◆ HOW TO COMPLETE THIS TASK
What you return should match every entry, character for character.

[Collected data entries]

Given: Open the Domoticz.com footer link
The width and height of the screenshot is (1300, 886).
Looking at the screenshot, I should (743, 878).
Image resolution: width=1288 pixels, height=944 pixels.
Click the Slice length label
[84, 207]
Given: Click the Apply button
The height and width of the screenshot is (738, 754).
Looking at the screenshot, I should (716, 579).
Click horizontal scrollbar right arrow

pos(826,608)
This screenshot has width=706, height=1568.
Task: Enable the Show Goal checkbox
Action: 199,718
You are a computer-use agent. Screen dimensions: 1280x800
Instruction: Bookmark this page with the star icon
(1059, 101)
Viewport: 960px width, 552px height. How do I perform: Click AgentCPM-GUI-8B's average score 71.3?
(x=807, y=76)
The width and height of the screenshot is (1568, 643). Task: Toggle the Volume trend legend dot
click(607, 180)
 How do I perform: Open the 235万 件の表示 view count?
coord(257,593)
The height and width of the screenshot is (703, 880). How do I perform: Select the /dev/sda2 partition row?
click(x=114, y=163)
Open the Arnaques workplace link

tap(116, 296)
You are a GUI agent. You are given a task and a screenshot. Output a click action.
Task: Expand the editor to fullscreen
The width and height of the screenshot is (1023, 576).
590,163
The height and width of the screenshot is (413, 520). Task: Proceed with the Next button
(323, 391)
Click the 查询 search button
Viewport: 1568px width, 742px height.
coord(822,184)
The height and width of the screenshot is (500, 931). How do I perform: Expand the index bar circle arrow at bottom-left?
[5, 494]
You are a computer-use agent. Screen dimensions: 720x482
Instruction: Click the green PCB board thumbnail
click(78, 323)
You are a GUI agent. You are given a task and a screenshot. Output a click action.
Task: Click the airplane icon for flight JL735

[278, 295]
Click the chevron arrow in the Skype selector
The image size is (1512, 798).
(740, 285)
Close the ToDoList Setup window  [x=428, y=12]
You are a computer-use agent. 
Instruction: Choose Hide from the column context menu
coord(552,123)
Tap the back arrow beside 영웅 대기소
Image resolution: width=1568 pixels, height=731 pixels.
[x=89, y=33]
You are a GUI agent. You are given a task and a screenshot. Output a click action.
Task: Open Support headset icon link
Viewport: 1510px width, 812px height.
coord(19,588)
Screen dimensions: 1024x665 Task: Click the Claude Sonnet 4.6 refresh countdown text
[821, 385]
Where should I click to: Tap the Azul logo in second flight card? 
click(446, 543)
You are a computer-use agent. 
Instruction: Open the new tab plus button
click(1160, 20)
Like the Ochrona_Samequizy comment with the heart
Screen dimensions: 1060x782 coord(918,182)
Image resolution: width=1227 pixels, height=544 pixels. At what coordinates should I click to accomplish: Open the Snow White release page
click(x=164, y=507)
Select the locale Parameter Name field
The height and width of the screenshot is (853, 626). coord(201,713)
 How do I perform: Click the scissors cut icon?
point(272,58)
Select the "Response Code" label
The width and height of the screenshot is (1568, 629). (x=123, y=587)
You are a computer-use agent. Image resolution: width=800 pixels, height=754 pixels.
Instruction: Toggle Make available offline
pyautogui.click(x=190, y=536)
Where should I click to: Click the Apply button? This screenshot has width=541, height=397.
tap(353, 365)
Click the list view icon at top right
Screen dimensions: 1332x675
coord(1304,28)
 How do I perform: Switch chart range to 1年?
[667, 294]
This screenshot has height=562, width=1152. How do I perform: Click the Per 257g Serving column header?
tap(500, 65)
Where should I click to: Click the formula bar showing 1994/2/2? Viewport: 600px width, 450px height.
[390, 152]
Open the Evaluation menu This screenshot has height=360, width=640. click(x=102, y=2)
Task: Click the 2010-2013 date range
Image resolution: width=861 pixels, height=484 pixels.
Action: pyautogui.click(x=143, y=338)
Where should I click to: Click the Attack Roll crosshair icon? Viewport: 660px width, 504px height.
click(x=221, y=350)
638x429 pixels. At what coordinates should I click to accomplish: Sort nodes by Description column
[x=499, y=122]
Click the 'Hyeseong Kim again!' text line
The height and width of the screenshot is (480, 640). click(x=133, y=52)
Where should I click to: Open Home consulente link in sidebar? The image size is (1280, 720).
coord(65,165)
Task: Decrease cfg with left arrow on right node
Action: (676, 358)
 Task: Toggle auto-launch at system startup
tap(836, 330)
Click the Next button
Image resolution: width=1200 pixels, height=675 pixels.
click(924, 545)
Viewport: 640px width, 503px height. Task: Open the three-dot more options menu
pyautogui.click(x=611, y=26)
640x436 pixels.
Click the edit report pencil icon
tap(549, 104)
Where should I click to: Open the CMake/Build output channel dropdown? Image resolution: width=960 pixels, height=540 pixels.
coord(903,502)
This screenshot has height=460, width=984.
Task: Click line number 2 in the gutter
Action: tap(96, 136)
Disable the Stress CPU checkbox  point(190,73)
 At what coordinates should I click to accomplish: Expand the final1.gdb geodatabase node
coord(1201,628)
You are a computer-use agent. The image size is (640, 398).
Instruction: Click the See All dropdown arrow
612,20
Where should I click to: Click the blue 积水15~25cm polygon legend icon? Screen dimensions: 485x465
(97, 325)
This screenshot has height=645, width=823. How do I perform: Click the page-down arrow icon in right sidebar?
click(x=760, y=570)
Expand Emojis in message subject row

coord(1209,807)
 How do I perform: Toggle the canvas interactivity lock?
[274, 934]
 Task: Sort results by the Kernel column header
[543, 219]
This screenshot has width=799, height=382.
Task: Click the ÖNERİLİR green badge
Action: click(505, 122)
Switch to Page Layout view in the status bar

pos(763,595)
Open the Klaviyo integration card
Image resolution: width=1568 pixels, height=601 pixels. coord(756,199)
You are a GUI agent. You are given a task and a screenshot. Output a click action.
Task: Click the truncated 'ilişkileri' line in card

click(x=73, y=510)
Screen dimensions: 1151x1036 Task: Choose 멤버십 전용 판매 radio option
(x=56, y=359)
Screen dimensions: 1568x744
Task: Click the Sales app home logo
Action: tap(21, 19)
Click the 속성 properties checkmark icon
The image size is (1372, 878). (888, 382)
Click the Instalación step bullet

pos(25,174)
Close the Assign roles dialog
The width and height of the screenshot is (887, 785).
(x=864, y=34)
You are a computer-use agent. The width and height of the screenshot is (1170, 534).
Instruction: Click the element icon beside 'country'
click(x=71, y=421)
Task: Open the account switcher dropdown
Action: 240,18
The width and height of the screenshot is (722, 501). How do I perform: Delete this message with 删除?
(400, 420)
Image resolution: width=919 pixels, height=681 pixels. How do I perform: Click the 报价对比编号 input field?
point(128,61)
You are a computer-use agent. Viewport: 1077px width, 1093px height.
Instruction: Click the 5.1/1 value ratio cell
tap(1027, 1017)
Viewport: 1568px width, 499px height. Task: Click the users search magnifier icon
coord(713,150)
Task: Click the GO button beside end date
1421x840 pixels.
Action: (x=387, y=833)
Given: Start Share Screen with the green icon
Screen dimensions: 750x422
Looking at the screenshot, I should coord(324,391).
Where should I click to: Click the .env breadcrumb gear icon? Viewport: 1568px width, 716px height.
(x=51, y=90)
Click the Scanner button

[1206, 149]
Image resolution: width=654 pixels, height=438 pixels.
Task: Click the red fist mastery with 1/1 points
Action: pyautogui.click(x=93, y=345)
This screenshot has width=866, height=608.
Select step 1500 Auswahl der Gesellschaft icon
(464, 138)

◆ TASK SOLUTION
Given: Open the Domoticz.com footer link
The width and height of the screenshot is (1300, 886).
Looking at the screenshot, I should (743, 878).
Image resolution: width=1288 pixels, height=944 pixels.
Click the Slice length label
[84, 207]
Given: Click the Apply button
The height and width of the screenshot is (738, 754).
Looking at the screenshot, I should (716, 579).
Click horizontal scrollbar right arrow

pos(826,608)
This screenshot has width=706, height=1568.
Task: Enable the Show Goal checkbox
Action: 199,718
You are a computer-use agent. Screen dimensions: 1280x800
Instruction: Bookmark this page with the star icon
(1059, 101)
Viewport: 960px width, 552px height. How do I perform: Click AgentCPM-GUI-8B's average score 71.3?
(x=807, y=76)
The width and height of the screenshot is (1568, 643). Task: Toggle the Volume trend legend dot
click(607, 180)
 How do I perform: Open the 235万 件の表示 view count?
coord(257,593)
The height and width of the screenshot is (703, 880). How do I perform: Select the /dev/sda2 partition row?
click(x=114, y=163)
Open the Arnaques workplace link

tap(116, 296)
You are a GUI agent. You are given a task and a screenshot. Output a click action.
Task: Expand the editor to fullscreen
The width and height of the screenshot is (1023, 576).
590,163
The height and width of the screenshot is (413, 520). Task: Proceed with the Next button
(323, 391)
Click the 查询 search button
Viewport: 1568px width, 742px height.
coord(822,184)
The height and width of the screenshot is (500, 931). How do I perform: Expand the index bar circle arrow at bottom-left?
[5, 494]
You are a computer-use agent. Screen dimensions: 720x482
Instruction: Click the green PCB board thumbnail
click(78, 323)
You are a GUI agent. You are given a task and a screenshot. Output a click action.
Task: Click the airplane icon for flight JL735

[278, 295]
Click the chevron arrow in the Skype selector
The image size is (1512, 798).
(740, 285)
Close the ToDoList Setup window  [x=428, y=12]
You are a computer-use agent. 
Instruction: Choose Hide from the column context menu
coord(552,123)
Tap the back arrow beside 영웅 대기소
Image resolution: width=1568 pixels, height=731 pixels.
[x=89, y=33]
You are a GUI agent. You are given a task and a screenshot. Output a click action.
Task: Open Support headset icon link
Viewport: 1510px width, 812px height.
coord(19,588)
Screen dimensions: 1024x665 Task: Click the Claude Sonnet 4.6 refresh countdown text
[821, 385]
Where should I click to: Tap the Azul logo in second flight card? 
click(446, 543)
You are a computer-use agent. 
Instruction: Open the new tab plus button
click(1160, 20)
Like the Ochrona_Samequizy comment with the heart
Screen dimensions: 1060x782 coord(918,182)
Image resolution: width=1227 pixels, height=544 pixels. At what coordinates should I click to accomplish: Open the Snow White release page
click(x=164, y=507)
Select the locale Parameter Name field
The height and width of the screenshot is (853, 626). coord(201,713)
 How do I perform: Click the scissors cut icon?
point(272,58)
Select the "Response Code" label
The width and height of the screenshot is (1568, 629). (x=123, y=587)
You are a computer-use agent. Image resolution: width=800 pixels, height=754 pixels.
Instruction: Toggle Make available offline
pyautogui.click(x=190, y=536)
Where should I click to: Click the Apply button? This screenshot has width=541, height=397.
tap(353, 365)
Click the list view icon at top right
Screen dimensions: 1332x675
coord(1304,28)
 How do I perform: Switch chart range to 1年?
[667, 294]
This screenshot has height=562, width=1152. How do I perform: Click the Per 257g Serving column header?
tap(500, 65)
Where should I click to: Click the formula bar showing 1994/2/2? Viewport: 600px width, 450px height.
[390, 152]
Open the Evaluation menu This screenshot has height=360, width=640. click(x=102, y=2)
Task: Click the 2010-2013 date range
Image resolution: width=861 pixels, height=484 pixels.
Action: pyautogui.click(x=143, y=338)
Where should I click to: Click the Attack Roll crosshair icon? Viewport: 660px width, 504px height.
click(x=221, y=350)
638x429 pixels. At what coordinates should I click to accomplish: Sort nodes by Description column
[x=499, y=122]
Click the 'Hyeseong Kim again!' text line
The height and width of the screenshot is (480, 640). click(x=133, y=52)
Where should I click to: Open Home consulente link in sidebar? The image size is (1280, 720).
coord(65,165)
Task: Decrease cfg with left arrow on right node
Action: (676, 358)
 Task: Toggle auto-launch at system startup
tap(836, 330)
Click the Next button
Image resolution: width=1200 pixels, height=675 pixels.
click(924, 545)
Viewport: 640px width, 503px height. Task: Open the three-dot more options menu
pyautogui.click(x=611, y=26)
640x436 pixels.
Click the edit report pencil icon
tap(549, 104)
Where should I click to: Open the CMake/Build output channel dropdown? Image resolution: width=960 pixels, height=540 pixels.
coord(903,502)
This screenshot has height=460, width=984.
Task: Click line number 2 in the gutter
Action: tap(96, 136)
Disable the Stress CPU checkbox  point(190,73)
 At what coordinates should I click to accomplish: Expand the final1.gdb geodatabase node
coord(1201,628)
You are a computer-use agent. The image size is (640, 398).
Instruction: Click the See All dropdown arrow
612,20
Where should I click to: Click the blue 积水15~25cm polygon legend icon? Screen dimensions: 485x465
(97, 325)
This screenshot has height=645, width=823. How do I perform: Click the page-down arrow icon in right sidebar?
click(x=760, y=570)
Expand Emojis in message subject row

coord(1209,807)
 How do I perform: Toggle the canvas interactivity lock?
[274, 934]
 Task: Sort results by the Kernel column header
[543, 219]
This screenshot has width=799, height=382.
Task: Click the ÖNERİLİR green badge
Action: click(505, 122)
Switch to Page Layout view in the status bar

pos(763,595)
Open the Klaviyo integration card
Image resolution: width=1568 pixels, height=601 pixels. coord(756,199)
You are a GUI agent. You are given a task and a screenshot. Output a click action.
Task: Click the truncated 'ilişkileri' line in card

click(x=73, y=510)
Screen dimensions: 1151x1036 Task: Choose 멤버십 전용 판매 radio option
(x=56, y=359)
Screen dimensions: 1568x744
Task: Click the Sales app home logo
Action: tap(21, 19)
Click the 속성 properties checkmark icon
The image size is (1372, 878). (888, 382)
Click the Instalación step bullet

pos(25,174)
Close the Assign roles dialog
The width and height of the screenshot is (887, 785).
(x=864, y=34)
You are a computer-use agent. The width and height of the screenshot is (1170, 534).
Instruction: Click the element icon beside 'country'
click(x=71, y=421)
Task: Open the account switcher dropdown
Action: 240,18
The width and height of the screenshot is (722, 501). How do I perform: Delete this message with 删除?
(400, 420)
Image resolution: width=919 pixels, height=681 pixels. How do I perform: Click the 报价对比编号 input field?
point(128,61)
You are a computer-use agent. Viewport: 1077px width, 1093px height.
Instruction: Click the 5.1/1 value ratio cell
tap(1027, 1017)
Viewport: 1568px width, 499px height. Task: Click the users search magnifier icon
coord(713,150)
Task: Click the GO button beside end date
1421x840 pixels.
Action: (x=387, y=833)
Given: Start Share Screen with the green icon
Screen dimensions: 750x422
Looking at the screenshot, I should coord(324,391).
Where should I click to: Click the .env breadcrumb gear icon? Viewport: 1568px width, 716px height.
(x=51, y=90)
Click the Scanner button

[1206, 149]
Image resolution: width=654 pixels, height=438 pixels.
Task: Click the red fist mastery with 1/1 points
Action: pyautogui.click(x=93, y=345)
This screenshot has width=866, height=608.
Select step 1500 Auswahl der Gesellschaft icon
(464, 138)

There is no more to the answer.